Finally, he broke the silence.
“I’ve heard so much about you, for so long, Ti-Anna,” he said. “This is a great pleasure.” You could tell he meant it.
“I’ve heard a great deal about you, Mr. Kwan,” she said.
There was another pause, and then he asked, “What brings you to Hong Kong? Are you meeting your father?”
“Well,” Ti-Anna said. “We hope so. But that is why we came to see you. We don’t know where he is.”
I was studying his face, but I didn’t see any change of expression—maybe a tensing, a slight leaning forward in his chair.
“What do you mean?” he said. “Please explain.”
You could imagine his using the same calm tone for someone who came in and announced, “I just beheaded my husband,” or something along those lines.
So Ti-Anna explained—how her dad had gotten a message that excited him, how he’d left for Hong Kong, how he’d hardly been in touch since—and how unusual that all was.
“I am certain that if he came to Hong Kong he would want to see you,” she concluded. “So I thought you might be able to help us.”
It was her turn to sound calm, but I knew she wasn’t feeling calm. If Horace Kwan couldn’t help, I wasn’t sure where we’d go next.
He put his long fingers together in a steeple, searched Ti-Anna’s face again and then glanced over at me.
Following his gaze, Ti-Anna said, “I have no closer friend than Ethan.”
I blushed, and thought I’d tuck that away to replay later. I realized—I don’t know why it hadn’t occurred to me before—that if not for me they would have been speaking in Chinese.
“Well, then Ethan is my friend also,” Horace said. “I’m sure you know”—he was looking at me now—“that Ti-Anna’s father is one of our bravest and most important patriots.”
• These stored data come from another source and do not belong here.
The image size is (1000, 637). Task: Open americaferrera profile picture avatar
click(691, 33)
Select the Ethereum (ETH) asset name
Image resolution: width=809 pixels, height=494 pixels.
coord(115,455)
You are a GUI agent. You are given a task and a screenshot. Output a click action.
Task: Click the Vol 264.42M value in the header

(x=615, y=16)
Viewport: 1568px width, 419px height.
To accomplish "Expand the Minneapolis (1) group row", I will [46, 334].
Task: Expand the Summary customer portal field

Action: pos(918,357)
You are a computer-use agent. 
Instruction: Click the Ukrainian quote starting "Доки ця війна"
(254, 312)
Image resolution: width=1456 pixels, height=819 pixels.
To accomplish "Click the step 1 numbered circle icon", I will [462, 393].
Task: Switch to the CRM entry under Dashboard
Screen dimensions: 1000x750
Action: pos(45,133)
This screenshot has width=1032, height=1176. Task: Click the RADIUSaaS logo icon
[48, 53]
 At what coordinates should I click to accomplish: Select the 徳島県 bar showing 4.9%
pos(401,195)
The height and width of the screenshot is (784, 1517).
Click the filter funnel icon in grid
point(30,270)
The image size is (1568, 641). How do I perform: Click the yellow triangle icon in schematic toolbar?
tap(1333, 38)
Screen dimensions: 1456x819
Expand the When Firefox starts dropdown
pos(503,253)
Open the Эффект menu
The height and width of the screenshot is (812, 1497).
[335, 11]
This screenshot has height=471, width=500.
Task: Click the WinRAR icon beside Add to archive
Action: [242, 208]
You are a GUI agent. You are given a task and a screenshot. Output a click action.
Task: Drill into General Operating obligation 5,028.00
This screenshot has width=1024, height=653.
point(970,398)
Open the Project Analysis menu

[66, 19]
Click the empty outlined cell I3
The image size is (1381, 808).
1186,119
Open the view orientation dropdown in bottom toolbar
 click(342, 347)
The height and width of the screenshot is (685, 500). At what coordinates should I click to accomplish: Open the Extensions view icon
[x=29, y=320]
Now it was Ti-Anna’s turn to blush.
“Though you would not know it from Chinese newspapers today, I’m sure he will go down as such in our history books. If,” he added drily, “Chinese students are ever permitted to study their true history.”
He turned to Ti-Anna. “You know, this may surprise you, but I’ve always thought the bravest thing your father did was to leave the country,” he said.
“To leave? Why was that brave?”
“He could have endured whatever they dished out in prison. But he knew how hard it is in China to be the family of a patriot—of a dissident, as they are called. I think he worried how much more your mother could stand, with him in jail and plainclothes police camped on the landing outside your apartment door, listening in on every phone call, following her on every trip to the market.”
Ti-Anna perched on the edge of the sofa, facing Horace, totally still. I didn’t know if she had any memory of those police guards. Somehow I was sure that she had never heard her parents talk about any of this.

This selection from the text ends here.